Convert AnnData to Geneformer input format.
Returns ranked gene indices per cell.
"""
# Rank genes by expression within each cell
cell_inputs = []
for i in range(adata.n_obs):
cell_expr = adata.X[i].toarray().ravel()
# Rank genes (descending)
ranked_genes = np.argsort(cell_expr)[::-1][:n_genes]
cell_inputs.append(ranked_genes)
return np.array(cell_inputs) # (n_cells, n_genes)
For DNA Sequence Models (DNABERT, HyenaDNA, etc.)
# K-mer tokenization for DNABERT
def kmer_tokenize(sequence, k=6, stride=1):
"""
Tokenize DNA sequence into k-mers.
Args:
sequence: DNA string
k: K-mer size
stride: Step size
Returns:
tokens: List of k-mer strings
"""
tokens = []
for i in range(0, len(sequence) - k + 1, stride):
tokens.append(sequence[i:i+k])
return tokens
# Example
seq = "ATCGATCGATCG"
tokens = kmer_tokenize(seq, k=6, stride=3)
print(tokens) # ['ATCGAT', 'GATCGA', 'TCGATC']
ITU AI4H Alignment
This specification aligns with:
- DEL3 Section 4.2: Data format requirements for AI4H benchmarks
- DEL0.1: Genomics terminology standardization
- FAIR principles: Findable, Accessible, Interoperable, Reusable data
Tools & Libraries
scRNA-seq
- Scanpy: Single-cell analysis in Python
- Seurat: R toolkit for scRNA-seq
- scVI-tools: Probabilistic models for single-cell omics
Genomics
- BioPython: Sequence analysis
- PyVCF / scikit-allel: Variant data handling
- pybedtools: Genomic interval operations
Foundation Model Libraries
- Geneformer: Transformer for scRNA-seq
- DNABERT: BERT for DNA sequences
- Nucleotide Transformer: Multi-species genomic foundation model
References
- Wolf, F. A., et al. (2018).
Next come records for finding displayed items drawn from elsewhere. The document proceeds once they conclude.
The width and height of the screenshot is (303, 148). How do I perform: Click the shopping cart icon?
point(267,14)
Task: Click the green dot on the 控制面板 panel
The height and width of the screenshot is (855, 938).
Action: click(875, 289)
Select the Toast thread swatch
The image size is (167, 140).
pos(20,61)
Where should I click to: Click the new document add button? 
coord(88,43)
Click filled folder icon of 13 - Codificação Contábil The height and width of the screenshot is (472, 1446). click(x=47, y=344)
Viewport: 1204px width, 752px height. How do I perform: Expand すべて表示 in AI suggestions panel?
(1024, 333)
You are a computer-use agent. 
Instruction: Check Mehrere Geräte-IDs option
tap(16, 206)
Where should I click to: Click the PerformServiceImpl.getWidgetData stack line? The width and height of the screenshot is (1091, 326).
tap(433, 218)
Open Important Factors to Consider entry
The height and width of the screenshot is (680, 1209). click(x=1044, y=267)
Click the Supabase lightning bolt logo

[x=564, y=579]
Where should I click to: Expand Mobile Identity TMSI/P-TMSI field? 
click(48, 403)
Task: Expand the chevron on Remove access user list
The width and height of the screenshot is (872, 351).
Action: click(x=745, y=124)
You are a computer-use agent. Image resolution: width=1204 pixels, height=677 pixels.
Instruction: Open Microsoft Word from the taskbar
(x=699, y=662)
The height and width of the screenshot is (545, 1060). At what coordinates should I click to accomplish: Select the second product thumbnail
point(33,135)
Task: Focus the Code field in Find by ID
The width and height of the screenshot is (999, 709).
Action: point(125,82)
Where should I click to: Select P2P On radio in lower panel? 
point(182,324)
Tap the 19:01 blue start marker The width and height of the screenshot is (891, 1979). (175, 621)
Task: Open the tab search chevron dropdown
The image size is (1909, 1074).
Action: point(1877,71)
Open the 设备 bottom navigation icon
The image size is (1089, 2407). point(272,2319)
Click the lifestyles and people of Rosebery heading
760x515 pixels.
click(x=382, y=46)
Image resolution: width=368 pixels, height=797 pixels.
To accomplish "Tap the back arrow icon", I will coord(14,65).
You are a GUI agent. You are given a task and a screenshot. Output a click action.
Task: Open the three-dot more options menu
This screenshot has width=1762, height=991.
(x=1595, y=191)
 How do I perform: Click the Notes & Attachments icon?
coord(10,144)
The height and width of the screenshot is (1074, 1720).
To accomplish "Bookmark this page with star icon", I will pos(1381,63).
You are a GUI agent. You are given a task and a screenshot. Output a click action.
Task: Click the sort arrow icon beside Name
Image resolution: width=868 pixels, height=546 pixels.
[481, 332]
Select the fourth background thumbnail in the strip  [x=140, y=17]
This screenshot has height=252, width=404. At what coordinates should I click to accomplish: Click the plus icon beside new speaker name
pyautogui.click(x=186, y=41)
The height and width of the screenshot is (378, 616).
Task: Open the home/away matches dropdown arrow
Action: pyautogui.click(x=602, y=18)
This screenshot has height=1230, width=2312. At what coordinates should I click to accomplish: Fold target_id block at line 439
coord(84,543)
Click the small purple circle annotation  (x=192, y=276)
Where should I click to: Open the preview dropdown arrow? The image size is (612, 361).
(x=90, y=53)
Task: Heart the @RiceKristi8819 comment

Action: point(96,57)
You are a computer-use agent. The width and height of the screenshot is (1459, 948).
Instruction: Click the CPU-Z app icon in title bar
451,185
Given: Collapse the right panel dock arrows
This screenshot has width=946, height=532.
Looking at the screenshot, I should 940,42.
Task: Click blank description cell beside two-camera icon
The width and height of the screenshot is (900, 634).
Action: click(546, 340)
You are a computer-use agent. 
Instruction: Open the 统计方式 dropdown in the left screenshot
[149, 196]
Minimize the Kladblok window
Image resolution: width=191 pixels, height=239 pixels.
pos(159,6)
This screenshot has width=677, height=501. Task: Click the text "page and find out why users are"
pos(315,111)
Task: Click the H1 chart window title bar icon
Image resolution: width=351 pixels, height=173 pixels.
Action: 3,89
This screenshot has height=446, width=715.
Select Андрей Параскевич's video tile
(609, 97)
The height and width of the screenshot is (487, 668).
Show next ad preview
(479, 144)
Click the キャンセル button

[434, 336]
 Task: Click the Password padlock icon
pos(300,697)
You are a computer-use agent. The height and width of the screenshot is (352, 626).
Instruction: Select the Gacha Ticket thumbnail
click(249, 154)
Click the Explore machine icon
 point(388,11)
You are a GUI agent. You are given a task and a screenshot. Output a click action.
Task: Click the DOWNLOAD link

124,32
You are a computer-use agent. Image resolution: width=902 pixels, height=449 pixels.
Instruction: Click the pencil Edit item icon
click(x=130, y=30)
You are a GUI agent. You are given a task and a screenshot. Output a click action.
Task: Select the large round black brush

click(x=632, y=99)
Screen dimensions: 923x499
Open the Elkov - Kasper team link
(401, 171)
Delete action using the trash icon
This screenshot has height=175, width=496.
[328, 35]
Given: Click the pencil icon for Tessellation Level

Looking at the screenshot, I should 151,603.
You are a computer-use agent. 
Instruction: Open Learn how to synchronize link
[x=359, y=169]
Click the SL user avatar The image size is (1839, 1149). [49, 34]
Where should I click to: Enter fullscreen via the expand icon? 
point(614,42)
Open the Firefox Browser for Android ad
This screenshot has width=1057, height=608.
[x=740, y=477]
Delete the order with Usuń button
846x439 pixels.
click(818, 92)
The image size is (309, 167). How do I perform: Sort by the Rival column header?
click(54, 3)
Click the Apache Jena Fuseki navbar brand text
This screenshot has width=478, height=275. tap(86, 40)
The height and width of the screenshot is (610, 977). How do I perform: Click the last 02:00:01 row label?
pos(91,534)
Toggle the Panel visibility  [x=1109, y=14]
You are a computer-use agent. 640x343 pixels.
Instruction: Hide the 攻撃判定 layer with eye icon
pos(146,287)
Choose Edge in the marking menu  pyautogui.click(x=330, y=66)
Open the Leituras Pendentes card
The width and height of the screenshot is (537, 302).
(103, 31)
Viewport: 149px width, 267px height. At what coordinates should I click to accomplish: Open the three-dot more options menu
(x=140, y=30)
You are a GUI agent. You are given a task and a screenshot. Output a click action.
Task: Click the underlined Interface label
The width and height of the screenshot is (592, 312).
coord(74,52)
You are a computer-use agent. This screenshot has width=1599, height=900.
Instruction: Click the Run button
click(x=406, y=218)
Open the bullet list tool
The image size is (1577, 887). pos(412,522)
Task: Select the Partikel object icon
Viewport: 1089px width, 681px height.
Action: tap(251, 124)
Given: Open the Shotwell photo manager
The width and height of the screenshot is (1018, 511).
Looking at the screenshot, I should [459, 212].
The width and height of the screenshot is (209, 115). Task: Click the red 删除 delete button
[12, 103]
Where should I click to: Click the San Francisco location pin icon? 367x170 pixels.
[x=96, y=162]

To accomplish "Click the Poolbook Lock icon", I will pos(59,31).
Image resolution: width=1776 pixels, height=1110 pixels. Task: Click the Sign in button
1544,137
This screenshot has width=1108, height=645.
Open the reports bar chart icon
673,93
SCANPY: large-scale single-cell gene expression data analysis. Genome Biology, 19(1), 15.
- Theodoris, C. V., et al. (2023). Transfer learning enables predictions in network biology. Nature, 618, 616-624. (Geneformer)
- Ji, Y., et al. (2021). DNABERT: pre-trained Bidirectional Encoder Representations from Transformers model for DNA-language in genome. Bioinformatics, 37(15), 2112-2120.